Text segment>
begin

# Nigerian Dwarf vs Pygmy Buck



## pattyjean73 (Jun 23, 2014)

I am getting some nigerian dwarf does in the upcoming weeks.  I plan to breed them for family milk/cheese/soap purposes. When I was looking at the nigerians I noticed that the breeder's buck didn't have a "goatie" smell but it was obvious he was in rut.  
1) Is this common with Nigerians?  
2) Is this true for pygmies?
3) Since I won't be keeping any young buck kids, would it be better for me to get a pygmy so that the unwanted offspring could be used for meat?


----------



## OneFineAcre (Jun 23, 2014)

They don't have a goatie smell this time of year because they aren't rutting.  They will have all the goatie smell you can stand starting about the end of August.  By the time Dec and January roll around they are completely brown from urine.  I currently have 4 mature Nigerian Bucks, so I have plenty of first hand experience with them.

I don't know anything about Pygmies so I can't say if this is the case or not..  I'm guessing it is the case too because they are goats.

I don't know the answer to number 3.  We have no problem selling Nigerian wethers, probably would be the same if you cross with Pygmies.  But, your doe's would be better dairy goats if you just stick with Nigerians.  You might want to do that if you are going to eat them yourselves.  I don't think there is a huge market if you were going to sell for meat for a Pygerian, but I don't really know.

end

Set of tasks>
(a) In the rows below, copy out word for word the lines from the line with "You are a GUI" to the line with "[x=65, y=414]", counting both of those lines. Omit the pictures.
(b) Pick up the forum thread on Nigerian Dwarf and Pygmy bucks where it stops, and keep it going.

Records provided>
begin

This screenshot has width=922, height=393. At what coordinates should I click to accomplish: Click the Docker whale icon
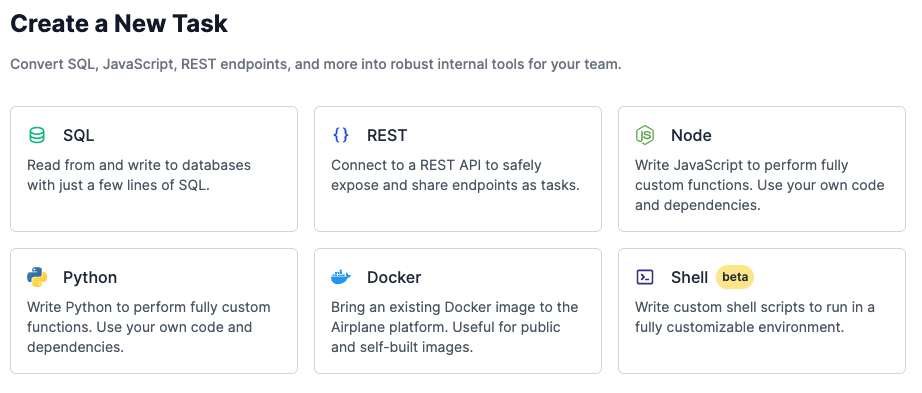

end
begin

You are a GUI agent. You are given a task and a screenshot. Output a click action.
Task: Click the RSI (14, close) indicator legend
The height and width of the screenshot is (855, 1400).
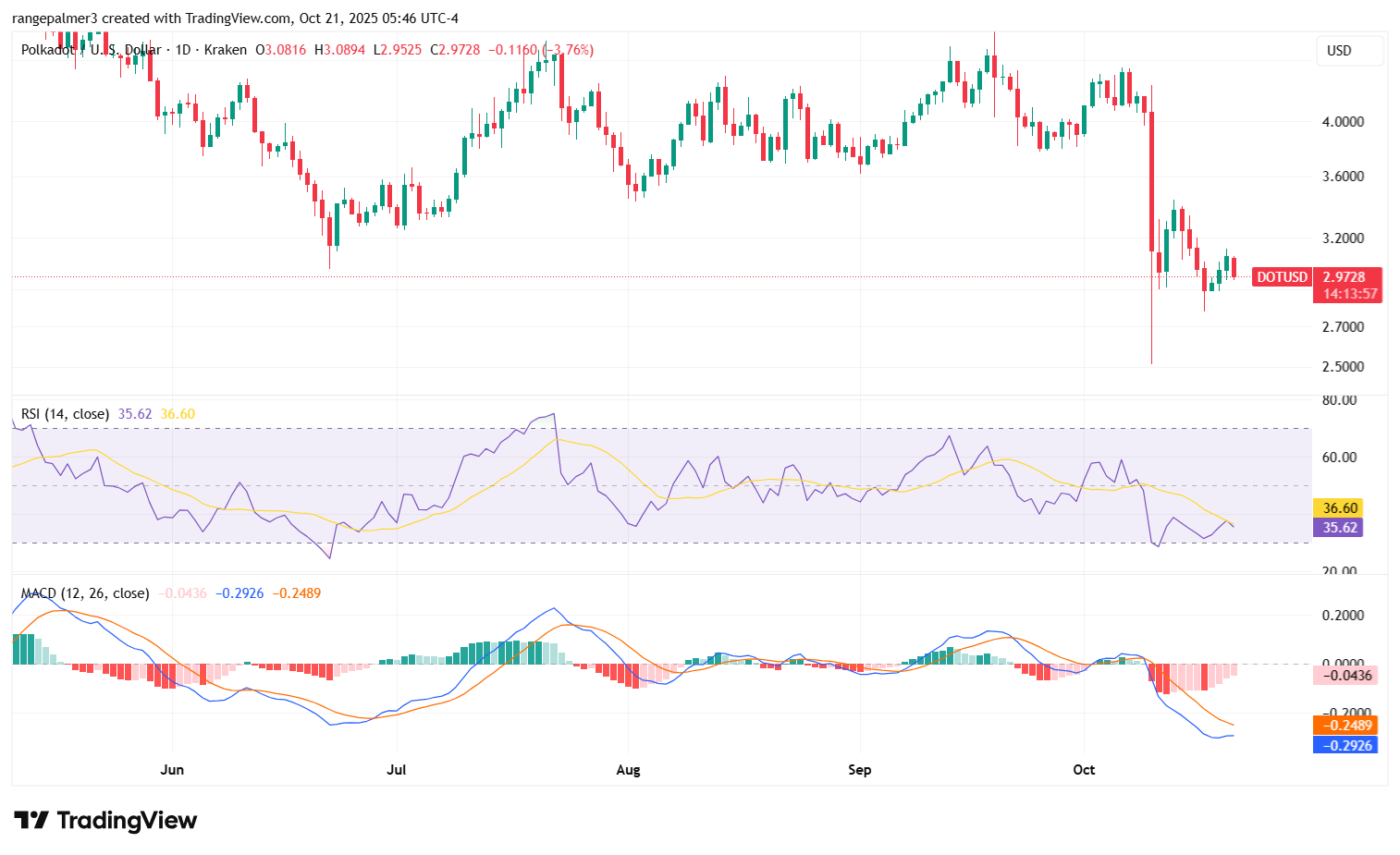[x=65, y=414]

end

Per-task outputs>
(a)
You are a GUI agent. You are given a task and a screenshot. Output a click action.
Task: Click the RSI (14, close) indicator legend
The height and width of the screenshot is (855, 1400).
[x=65, y=414]

(b)
----------



## pattyjean73 (Jun 23, 2014)

OneFineAcre said:


> They don't have a goatie smell this time of year because they aren't rutting.  They will have all the goatie smell you can stand starting about the end of August.  By the time Dec and January roll around they are completely brown from urine.  I currently have 4 mature Nigerian Bucks, so I have plenty of first hand experience with them.
> 
> I don't know anything about Pygmies so I can't say if this is the case or not..  I'm guessing it is the case too because they are goats.
> 
> I don't know the answer to number 3.  We have no problem selling Nigerian wethers, probably would be the same if you cross with Pygmies.  But, your doe's would be better dairy goats if you just stick with Nigerians.  You might want to do that if you are going to eat them yourselves.  I don't think there is a huge market if you were going to sell for meat for a Pygerian, but I don't really know.



That makes sense.  I've never met a mature buck that didn't have the goatie smell.  ha ha  Naaa, not really interested in selling the offspring so that's why I was considering a pygmy...  just for our own consumption.  Thanks for the reply.


----------



## goats&moregoats (Jun 23, 2014)

Pygmy bucks are the same. You may want to considering selling offspring for pets. I had three this spring. They went pretty fast. Except one ended up staying because she broke her leg and I put to much $$$ into her to sell her. I got $100.00 for my other two.


----------



## OneFineAcre (Jun 24, 2014)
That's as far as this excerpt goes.